Collected data entries
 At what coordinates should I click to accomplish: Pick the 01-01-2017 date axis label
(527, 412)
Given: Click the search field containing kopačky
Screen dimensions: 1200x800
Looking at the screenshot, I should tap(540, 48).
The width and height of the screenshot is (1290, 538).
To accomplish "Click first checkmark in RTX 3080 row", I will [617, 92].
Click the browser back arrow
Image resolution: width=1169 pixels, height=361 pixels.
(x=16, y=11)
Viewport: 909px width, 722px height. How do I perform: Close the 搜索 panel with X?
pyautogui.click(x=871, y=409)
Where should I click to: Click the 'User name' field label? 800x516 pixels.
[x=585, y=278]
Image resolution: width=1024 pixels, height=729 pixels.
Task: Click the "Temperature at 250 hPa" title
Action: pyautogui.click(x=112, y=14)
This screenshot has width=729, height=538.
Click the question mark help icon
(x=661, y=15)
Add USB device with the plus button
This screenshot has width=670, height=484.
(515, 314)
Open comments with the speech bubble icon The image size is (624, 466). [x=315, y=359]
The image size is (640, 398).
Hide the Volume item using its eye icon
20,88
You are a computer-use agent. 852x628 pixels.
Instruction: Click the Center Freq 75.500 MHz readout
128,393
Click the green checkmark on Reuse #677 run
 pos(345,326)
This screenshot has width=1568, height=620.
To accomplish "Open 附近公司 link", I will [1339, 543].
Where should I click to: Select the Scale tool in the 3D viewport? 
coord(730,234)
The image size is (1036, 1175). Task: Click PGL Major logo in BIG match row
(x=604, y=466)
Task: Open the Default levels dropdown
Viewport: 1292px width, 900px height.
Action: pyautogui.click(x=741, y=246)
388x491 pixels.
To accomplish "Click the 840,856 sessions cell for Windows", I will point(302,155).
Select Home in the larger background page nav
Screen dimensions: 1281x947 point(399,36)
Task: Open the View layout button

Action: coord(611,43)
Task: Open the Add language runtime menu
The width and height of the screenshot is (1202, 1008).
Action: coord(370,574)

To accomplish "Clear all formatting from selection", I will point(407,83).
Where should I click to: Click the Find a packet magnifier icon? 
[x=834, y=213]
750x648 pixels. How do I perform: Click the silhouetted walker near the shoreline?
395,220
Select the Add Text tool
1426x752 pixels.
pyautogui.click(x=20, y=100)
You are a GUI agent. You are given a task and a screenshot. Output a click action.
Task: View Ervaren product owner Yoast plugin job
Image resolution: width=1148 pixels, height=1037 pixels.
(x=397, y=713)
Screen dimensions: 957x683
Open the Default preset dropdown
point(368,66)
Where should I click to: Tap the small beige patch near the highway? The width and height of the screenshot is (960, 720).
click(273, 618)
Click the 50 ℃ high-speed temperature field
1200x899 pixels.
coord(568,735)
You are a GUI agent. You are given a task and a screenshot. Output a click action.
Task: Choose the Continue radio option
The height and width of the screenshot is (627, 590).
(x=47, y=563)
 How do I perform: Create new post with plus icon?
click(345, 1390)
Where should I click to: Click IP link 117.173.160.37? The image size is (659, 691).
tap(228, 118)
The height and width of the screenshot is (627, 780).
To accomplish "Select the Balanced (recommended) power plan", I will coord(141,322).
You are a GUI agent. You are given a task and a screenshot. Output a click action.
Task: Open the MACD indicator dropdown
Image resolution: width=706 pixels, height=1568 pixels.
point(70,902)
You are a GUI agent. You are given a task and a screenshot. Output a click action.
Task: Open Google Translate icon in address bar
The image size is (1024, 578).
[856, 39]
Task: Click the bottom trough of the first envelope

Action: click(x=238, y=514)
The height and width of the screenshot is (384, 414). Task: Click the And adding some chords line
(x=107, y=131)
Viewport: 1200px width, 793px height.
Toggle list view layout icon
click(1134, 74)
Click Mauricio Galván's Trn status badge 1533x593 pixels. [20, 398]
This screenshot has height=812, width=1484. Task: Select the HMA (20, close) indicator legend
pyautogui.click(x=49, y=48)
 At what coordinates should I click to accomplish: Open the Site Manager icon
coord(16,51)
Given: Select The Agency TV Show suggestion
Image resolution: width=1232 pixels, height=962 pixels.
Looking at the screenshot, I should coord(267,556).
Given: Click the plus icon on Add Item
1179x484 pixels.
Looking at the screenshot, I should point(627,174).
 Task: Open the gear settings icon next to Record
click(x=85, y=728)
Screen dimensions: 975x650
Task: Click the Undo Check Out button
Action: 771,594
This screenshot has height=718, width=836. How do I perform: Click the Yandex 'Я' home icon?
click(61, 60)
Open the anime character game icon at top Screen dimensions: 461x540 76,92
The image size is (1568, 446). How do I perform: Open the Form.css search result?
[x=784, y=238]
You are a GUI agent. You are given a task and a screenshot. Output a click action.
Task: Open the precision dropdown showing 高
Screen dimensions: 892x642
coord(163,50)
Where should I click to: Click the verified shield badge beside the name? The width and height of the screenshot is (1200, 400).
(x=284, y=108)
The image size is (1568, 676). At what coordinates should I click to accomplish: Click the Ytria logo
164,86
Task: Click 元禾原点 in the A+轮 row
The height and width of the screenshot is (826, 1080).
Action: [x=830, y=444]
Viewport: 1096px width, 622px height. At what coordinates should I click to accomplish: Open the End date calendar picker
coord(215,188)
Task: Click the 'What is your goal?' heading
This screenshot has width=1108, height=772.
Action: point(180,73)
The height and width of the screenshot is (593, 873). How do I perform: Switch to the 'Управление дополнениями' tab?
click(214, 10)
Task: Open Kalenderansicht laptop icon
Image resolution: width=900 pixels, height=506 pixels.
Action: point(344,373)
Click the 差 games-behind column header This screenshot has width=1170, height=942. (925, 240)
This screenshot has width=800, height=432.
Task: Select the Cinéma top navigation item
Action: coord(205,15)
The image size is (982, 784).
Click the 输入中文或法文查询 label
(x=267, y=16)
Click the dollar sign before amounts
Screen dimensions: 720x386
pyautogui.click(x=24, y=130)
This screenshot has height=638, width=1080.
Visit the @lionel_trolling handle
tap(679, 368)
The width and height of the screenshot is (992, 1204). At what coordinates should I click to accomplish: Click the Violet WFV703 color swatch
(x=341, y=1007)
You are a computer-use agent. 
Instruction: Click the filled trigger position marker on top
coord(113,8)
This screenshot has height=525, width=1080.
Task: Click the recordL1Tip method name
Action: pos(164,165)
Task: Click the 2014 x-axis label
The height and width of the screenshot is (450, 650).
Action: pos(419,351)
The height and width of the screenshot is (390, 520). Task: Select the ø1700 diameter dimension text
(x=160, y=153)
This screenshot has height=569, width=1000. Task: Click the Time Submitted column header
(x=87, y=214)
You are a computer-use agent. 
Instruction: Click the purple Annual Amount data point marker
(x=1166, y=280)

- Task instructions
All entries must be repeated verbatim.

- Answer to this task
 At what coordinates should I click to accomplish: Pick the 01-01-2017 date axis label
(527, 412)
Given: Click the search field containing kopačky
Screen dimensions: 1200x800
Looking at the screenshot, I should tap(540, 48).
The width and height of the screenshot is (1290, 538).
To accomplish "Click first checkmark in RTX 3080 row", I will [617, 92].
Click the browser back arrow
Image resolution: width=1169 pixels, height=361 pixels.
(x=16, y=11)
Viewport: 909px width, 722px height. How do I perform: Close the 搜索 panel with X?
pyautogui.click(x=871, y=409)
Where should I click to: Click the 'User name' field label? 800x516 pixels.
[x=585, y=278]
Image resolution: width=1024 pixels, height=729 pixels.
Task: Click the "Temperature at 250 hPa" title
Action: pyautogui.click(x=112, y=14)
This screenshot has width=729, height=538.
Click the question mark help icon
(x=661, y=15)
Add USB device with the plus button
This screenshot has width=670, height=484.
(515, 314)
Open comments with the speech bubble icon The image size is (624, 466). [x=315, y=359]
The image size is (640, 398).
Hide the Volume item using its eye icon
20,88
You are a computer-use agent. 852x628 pixels.
Instruction: Click the Center Freq 75.500 MHz readout
128,393
Click the green checkmark on Reuse #677 run
 pos(345,326)
This screenshot has width=1568, height=620.
To accomplish "Open 附近公司 link", I will [1339, 543].
Where should I click to: Select the Scale tool in the 3D viewport? 
coord(730,234)
The image size is (1036, 1175). Task: Click PGL Major logo in BIG match row
(x=604, y=466)
Task: Open the Default levels dropdown
Viewport: 1292px width, 900px height.
Action: pyautogui.click(x=741, y=246)
388x491 pixels.
To accomplish "Click the 840,856 sessions cell for Windows", I will point(302,155).
Select Home in the larger background page nav
Screen dimensions: 1281x947 point(399,36)
Task: Open the View layout button

Action: coord(611,43)
Task: Open the Add language runtime menu
The width and height of the screenshot is (1202, 1008).
Action: coord(370,574)

To accomplish "Clear all formatting from selection", I will point(407,83).
Where should I click to: Click the Find a packet magnifier icon? 
[x=834, y=213]
750x648 pixels. How do I perform: Click the silhouetted walker near the shoreline?
395,220
Select the Add Text tool
1426x752 pixels.
pyautogui.click(x=20, y=100)
You are a GUI agent. You are given a task and a screenshot. Output a click action.
Task: View Ervaren product owner Yoast plugin job
Image resolution: width=1148 pixels, height=1037 pixels.
(x=397, y=713)
Screen dimensions: 957x683
Open the Default preset dropdown
point(368,66)
Where should I click to: Tap the small beige patch near the highway? The width and height of the screenshot is (960, 720).
click(273, 618)
Click the 50 ℃ high-speed temperature field
1200x899 pixels.
coord(568,735)
You are a GUI agent. You are given a task and a screenshot. Output a click action.
Task: Choose the Continue radio option
The height and width of the screenshot is (627, 590).
(x=47, y=563)
 How do I perform: Create new post with plus icon?
click(345, 1390)
Where should I click to: Click IP link 117.173.160.37? The image size is (659, 691).
tap(228, 118)
The height and width of the screenshot is (627, 780).
To accomplish "Select the Balanced (recommended) power plan", I will coord(141,322).
You are a GUI agent. You are given a task and a screenshot. Output a click action.
Task: Open the MACD indicator dropdown
Image resolution: width=706 pixels, height=1568 pixels.
point(70,902)
You are a GUI agent. You are given a task and a screenshot. Output a click action.
Task: Open Google Translate icon in address bar
The image size is (1024, 578).
[856, 39]
Task: Click the bottom trough of the first envelope

Action: click(x=238, y=514)
The height and width of the screenshot is (384, 414). Task: Click the And adding some chords line
(x=107, y=131)
Viewport: 1200px width, 793px height.
Toggle list view layout icon
click(1134, 74)
Click Mauricio Galván's Trn status badge 1533x593 pixels. [20, 398]
This screenshot has height=812, width=1484. Task: Select the HMA (20, close) indicator legend
pyautogui.click(x=49, y=48)
 At what coordinates should I click to accomplish: Open the Site Manager icon
coord(16,51)
Given: Select The Agency TV Show suggestion
Image resolution: width=1232 pixels, height=962 pixels.
Looking at the screenshot, I should coord(267,556).
Given: Click the plus icon on Add Item
1179x484 pixels.
Looking at the screenshot, I should point(627,174).
 Task: Open the gear settings icon next to Record
click(x=85, y=728)
Screen dimensions: 975x650
Task: Click the Undo Check Out button
Action: 771,594
This screenshot has height=718, width=836. How do I perform: Click the Yandex 'Я' home icon?
click(61, 60)
Open the anime character game icon at top Screen dimensions: 461x540 76,92
The image size is (1568, 446). How do I perform: Open the Form.css search result?
[x=784, y=238]
You are a GUI agent. You are given a task and a screenshot. Output a click action.
Task: Open the precision dropdown showing 高
Screen dimensions: 892x642
coord(163,50)
Where should I click to: Click the verified shield badge beside the name? The width and height of the screenshot is (1200, 400).
(x=284, y=108)
The image size is (1568, 676). At what coordinates should I click to accomplish: Click the Ytria logo
164,86
Task: Click 元禾原点 in the A+轮 row
The height and width of the screenshot is (826, 1080).
Action: [x=830, y=444]
Viewport: 1096px width, 622px height. At what coordinates should I click to accomplish: Open the End date calendar picker
coord(215,188)
Task: Click the 'What is your goal?' heading
This screenshot has width=1108, height=772.
Action: point(180,73)
The height and width of the screenshot is (593, 873). How do I perform: Switch to the 'Управление дополнениями' tab?
click(214, 10)
Task: Open Kalenderansicht laptop icon
Image resolution: width=900 pixels, height=506 pixels.
Action: point(344,373)
Click the 差 games-behind column header This screenshot has width=1170, height=942. (925, 240)
This screenshot has width=800, height=432.
Task: Select the Cinéma top navigation item
Action: coord(205,15)
The image size is (982, 784).
Click the 输入中文或法文查询 label
(x=267, y=16)
Click the dollar sign before amounts
Screen dimensions: 720x386
pyautogui.click(x=24, y=130)
This screenshot has height=638, width=1080.
Visit the @lionel_trolling handle
tap(679, 368)
The width and height of the screenshot is (992, 1204). At what coordinates should I click to accomplish: Click the Violet WFV703 color swatch
(x=341, y=1007)
You are a computer-use agent. 
Instruction: Click the filled trigger position marker on top
coord(113,8)
This screenshot has height=525, width=1080.
Task: Click the recordL1Tip method name
Action: pos(164,165)
Task: Click the 2014 x-axis label
The height and width of the screenshot is (450, 650).
Action: pos(419,351)
The height and width of the screenshot is (390, 520). Task: Select the ø1700 diameter dimension text
(x=160, y=153)
This screenshot has height=569, width=1000. Task: Click the Time Submitted column header
(x=87, y=214)
You are a computer-use agent. 
Instruction: Click the purple Annual Amount data point marker
(x=1166, y=280)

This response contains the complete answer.